## Task details
Your response should consist solely of the lines from the one containing "Alexander Martin (100, 388)" through the final line of the entries, repeated exactly.

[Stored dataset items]
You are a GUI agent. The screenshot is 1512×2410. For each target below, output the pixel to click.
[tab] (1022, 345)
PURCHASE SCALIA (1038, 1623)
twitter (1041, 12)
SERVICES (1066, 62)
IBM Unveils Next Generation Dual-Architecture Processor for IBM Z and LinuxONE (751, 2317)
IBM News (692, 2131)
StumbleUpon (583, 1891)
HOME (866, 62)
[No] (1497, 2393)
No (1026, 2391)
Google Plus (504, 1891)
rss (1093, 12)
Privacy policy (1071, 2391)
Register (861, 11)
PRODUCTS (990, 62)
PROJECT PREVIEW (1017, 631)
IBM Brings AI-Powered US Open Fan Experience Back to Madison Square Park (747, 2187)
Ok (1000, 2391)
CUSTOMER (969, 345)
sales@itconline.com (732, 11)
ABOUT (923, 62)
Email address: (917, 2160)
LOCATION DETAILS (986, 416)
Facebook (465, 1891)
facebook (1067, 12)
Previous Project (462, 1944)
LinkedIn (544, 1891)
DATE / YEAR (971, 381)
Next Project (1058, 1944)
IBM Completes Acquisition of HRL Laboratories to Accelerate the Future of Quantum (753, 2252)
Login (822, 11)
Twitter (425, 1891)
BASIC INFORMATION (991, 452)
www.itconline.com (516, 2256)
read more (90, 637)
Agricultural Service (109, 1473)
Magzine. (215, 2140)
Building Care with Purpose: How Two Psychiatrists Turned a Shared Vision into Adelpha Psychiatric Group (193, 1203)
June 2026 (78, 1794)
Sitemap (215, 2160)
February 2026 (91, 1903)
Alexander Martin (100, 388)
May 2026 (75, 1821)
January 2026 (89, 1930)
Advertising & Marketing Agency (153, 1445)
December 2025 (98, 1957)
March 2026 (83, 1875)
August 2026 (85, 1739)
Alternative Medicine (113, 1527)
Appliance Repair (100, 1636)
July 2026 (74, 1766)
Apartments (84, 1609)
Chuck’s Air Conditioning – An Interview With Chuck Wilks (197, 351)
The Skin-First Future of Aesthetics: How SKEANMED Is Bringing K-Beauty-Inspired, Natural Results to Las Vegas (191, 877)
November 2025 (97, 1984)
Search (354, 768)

## Your response
Alexander Martin (100, 388)
May 2026 (75, 1821)
January 2026 (89, 1930)
Advertising & Marketing Agency (153, 1445)
December 2025 (98, 1957)
March 2026 (83, 1875)
August 2026 (85, 1739)
Alternative Medicine (113, 1527)
Appliance Repair (100, 1636)
July 2026 (74, 1766)
Apartments (84, 1609)
Chuck’s Air Conditioning – An Interview With Chuck Wilks (197, 351)
The Skin-First Future of Aesthetics: How SKEANMED Is Bringing K-Beauty-Inspired, Natural Results to Las Vegas (191, 877)
November 2025 (97, 1984)
Search (354, 768)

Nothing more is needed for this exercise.